4 risposte a “LACOS DE CATZIGARE: I VINCITORI DEL PREMIO FOTOGRAFICO SUI PALMENTI RUPESTRI DI ARDAULI IN SARDEGNA”

  1. Grazie Cinzia per questa splendida iniziativa. Nonostante, causa questa triste pandemia, non si sia riusciti a dare il giusto seguito di pubblico attivo, a questa manifestazione. Dove sarebbe stato bello visitare, tutti insieme, questi meravigliosi palmenti, con una conseguente e dettagliata descrizione degli stessi. C’è comunque da sottolineare un aspetto molto importante. Ossia, il fatto che le persone, abbiano seguito con particolare interesse questa iniziativa. Dove la partecipazione è stata vasta e diversificata. Questa, senza nessun dubbio, è stata una grande vittoria. Per la consapevolezza che questi importanti “monumenti” non sono mai stati messi nel dimenticatoio, come magari si potrebbe pensare. Ma fanno parte integrante di una memoria, che poi non è tanto lontana. E questa è una consapevolezza molto importante per il nostro territorio.

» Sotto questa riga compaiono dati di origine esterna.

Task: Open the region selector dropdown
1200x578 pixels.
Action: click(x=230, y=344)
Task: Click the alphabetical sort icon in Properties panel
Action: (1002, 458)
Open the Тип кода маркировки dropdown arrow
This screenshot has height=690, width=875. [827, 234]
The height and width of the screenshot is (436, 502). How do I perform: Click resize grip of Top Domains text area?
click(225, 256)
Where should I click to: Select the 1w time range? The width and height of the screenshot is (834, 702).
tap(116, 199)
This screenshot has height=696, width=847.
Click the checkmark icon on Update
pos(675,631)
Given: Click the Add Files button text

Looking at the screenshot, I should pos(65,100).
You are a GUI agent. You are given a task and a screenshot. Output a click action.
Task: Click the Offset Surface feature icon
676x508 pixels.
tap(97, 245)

A cui Cinzia, ha dato, e da’ da tempo, la giusta e meritata importanza. A mio modo di vedere la competizione per aggiudicarsi il premio migliore, è solamente simbolica. Dove è soprattutto da sottolineare l’impegno di tutti, per la pulizia, la riscoperta e la valorizzazione, di questi splendidi capolavori scavati nella pietra. Grazie a tutti. Ab atteras bortas.

  2. L’iniziativa di Cinzia Loi e di Paleoworking Sardegna di indire un coconrso fotografico sui palmenti rupestri di Ardauli è meritevole di elogio.
    I precedenti articoli a di Cinzia hanno permesso a tanti lettori di “Tuttus in Pari” di conoscere aspetti storici dei palmenti.
    Oggi ammiriamo le splendide fografie di questi luoghi che ci danno una ulteriore “informazione” visiva su quello che fu l’antica viticoltura in Sardegna.
    Complimenti :
    – a Cinzia Loi che con grande caparbietà, professionalità e capacità storica-scientifica, continua a regalare a tutti noi pagine pregevoli su questi “monumenti” dell’enologia e viticoltura arcaica della Sardegna;
    – all’Associazione Nazionale Città del Vino per avere patrocinato il concorso;
    – ai 31 partcipanti al concorso fografico ;
    – ai VINCITORI DEL CONCORSO.

    1. Carissimo,
      grazie infinite per le belle parole!
      Piace ricordare che la manifestazione, oltre dall’associazione nazionale Città del Vino, è stata patrocinata anche dall’ISSLA – Istituto Sardo di Scienze, Lettere e Arti, dall’Agris Sardegna e da Iter Vitis.

      Un caro saluto e ancora grazie.